Qui a voyagé au Proche-Orient y a certainement déjà vu une table remplie de tellement de plats qu’on ne sait pas par où commencer... Marthe est occupée par toutes les choses à servir. Elle n’a pas la disponibilité pour être avec celui qu’elle reçoit. Il lui faudrait de l’aide, sa sœur devrait l’aider. Ainsi, elle pourrait mieux faire plaisir à Jésus en lui préparant un de ces bons repas dont elle a le secret. Mais un seul plat aurait suffi à Jésus. La meilleure part, c’est d’être avec celui qu’on reçoit. La meilleure part, c’est la rencontre. La meilleure part avec Jésus, c’est de le rencontrer lui, et de se laisser rencontrer par lui. « Là où est ton trésor, là aussi sera ton cœur », dit Jésus (Mt 6,21).
Où mon trésor est-il ? Dans la rencontre ? Dans le repas qui la rend possible ? Parce qu’elle met en lien avec l’invisible, la vie de foi est nécessairement pleine de symboles. Des gestes visibles et des paroles audibles permettent de vivre ce contact avec l’invisible. De manière analogue, dans nos rencontres humaines, des gestes et des paroles cherchent à exprimer la réalité invisible de l’amitié entre les personnes, de l’accord des cœurs et des esprits. Dans un repas de fête, la présence des amis est plus importante que la qualité de la nourriture. Mais nous serons toujours tentés, comme Marthe, d’accorder une importance plus grande aux symboles : apéritif, mets, digestif.
Recevoir de la visite ne s’improvise pas. Il y a des tâches à accomplir, pour ne pas être à la dernière minute et plus disposé à accueillir les visiteurs. Par contre, si quelqu’un arrive à l’improviste, cela peut nous rendre mal à l’aise. On est anxieux et donc moins disponible parce qu’on n’a pas pu se préparer comme il se doit. Jésus s’est-il annoncé à l’avance chez Marthe et Marie ? À voir l’attitude de Marthe qui s’affaire, on ne dirait pas ! Elle aurait eu raison d’être impatiente envers sa sœur... Pourtant, Marie, écoutant la Parole de Jésus, a choisi ce qui est prioritaire dans toute vie chrétienne. C’est cette Parole qui est à la source de notre action quotidienne. Cependant, nous sommes aussi appelés à être, à la suite de Marthe, au service les uns des autres.

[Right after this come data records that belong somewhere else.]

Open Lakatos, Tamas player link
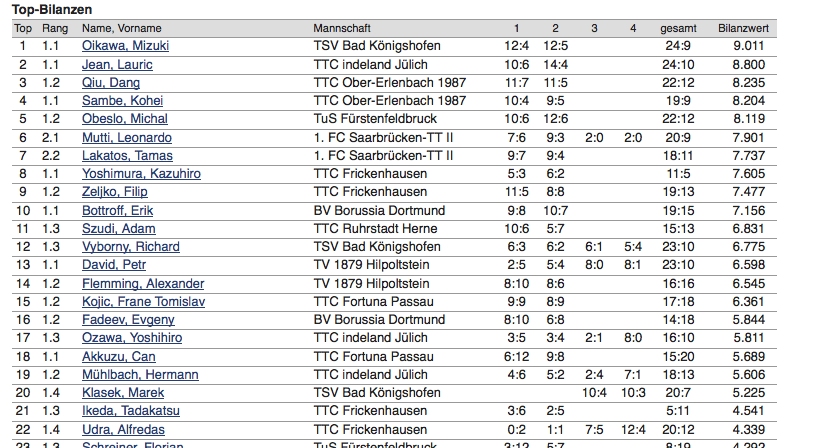(128, 156)
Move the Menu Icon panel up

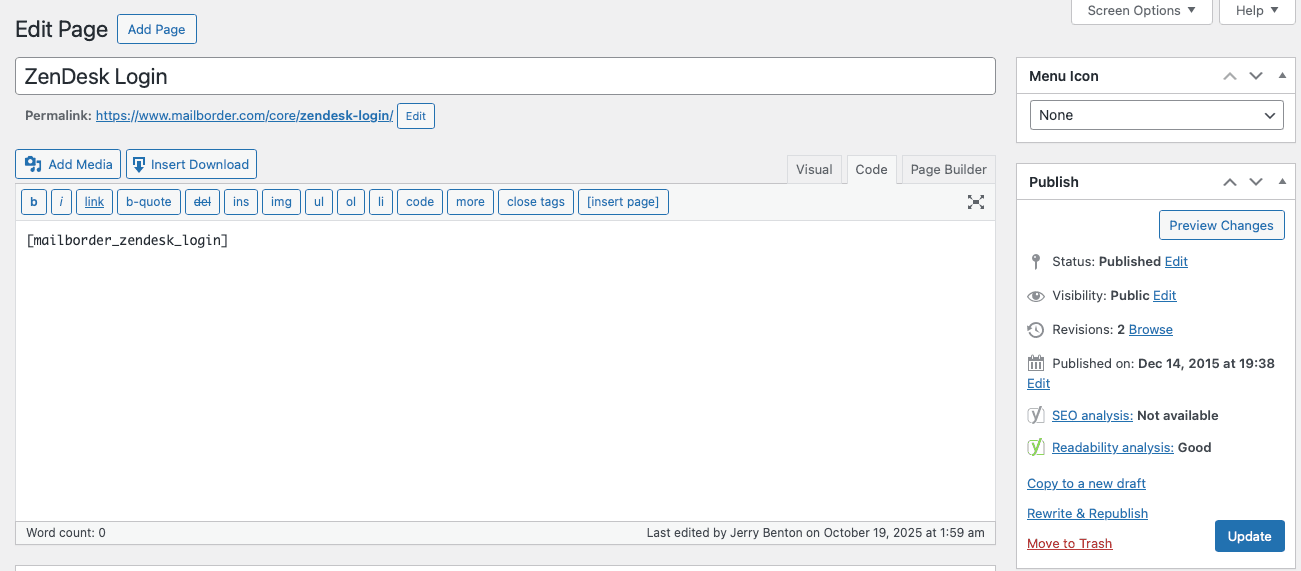tap(1230, 76)
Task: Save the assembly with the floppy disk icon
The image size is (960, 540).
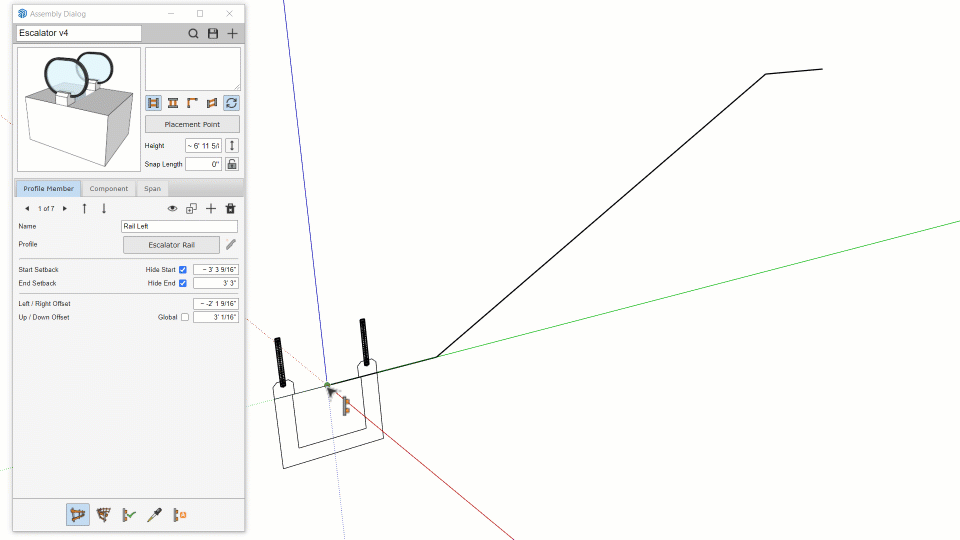Action: click(213, 33)
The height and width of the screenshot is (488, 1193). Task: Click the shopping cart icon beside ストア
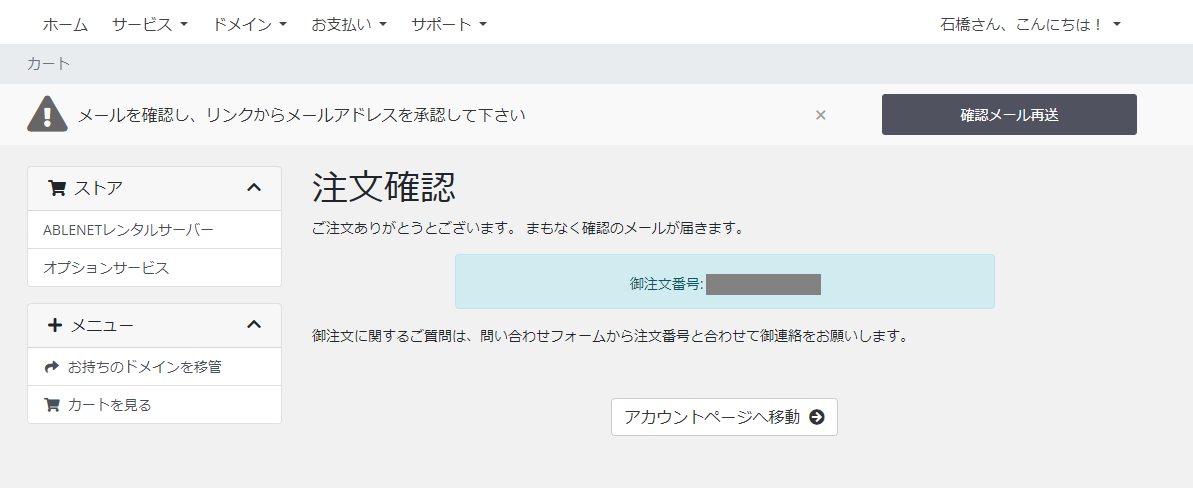pyautogui.click(x=57, y=188)
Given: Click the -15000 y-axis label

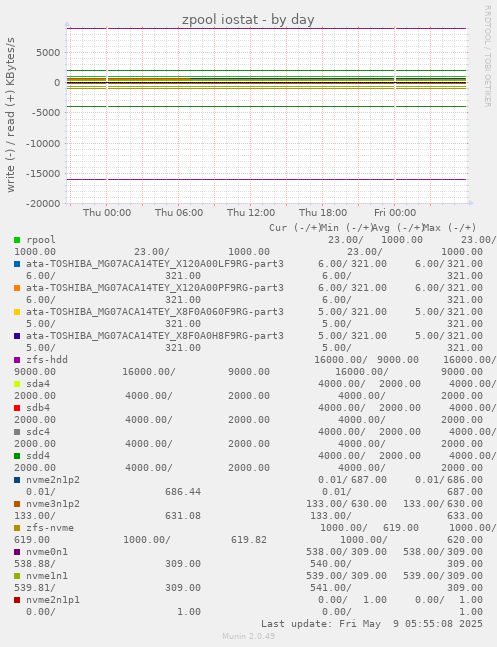Looking at the screenshot, I should [x=43, y=174].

Comme à Mambré et comme à Béthanie, le Seigneur continue à s’inviter. C’est ce qui se passe à chaque Eucharistie. Il reçoit nos offrandes mais c’est pour se donner lui-même : « Prenez et mangez… ». Pour nous orienter vers le repas eucharistique, il se tient à notre porte et il frappe ; il attend que nous lui ouvrions pour nous inviter à manger avec lui et lui avec nous (Ap 3,20). Il est toujours là pour nous offrir la meilleure part, la Parole de vie et le Pain du Royaume. Puis à la fin de la messe, nous sommes envoyés pour la porter à nos frères.
L’Eucharistie que nous allons célébrer renouvelle cette visite du Seigneur en notre temps. Confions-lui nos difficultés à vivre la seule chose nécessaire : l’aimer et aimer nos frères et sœurs.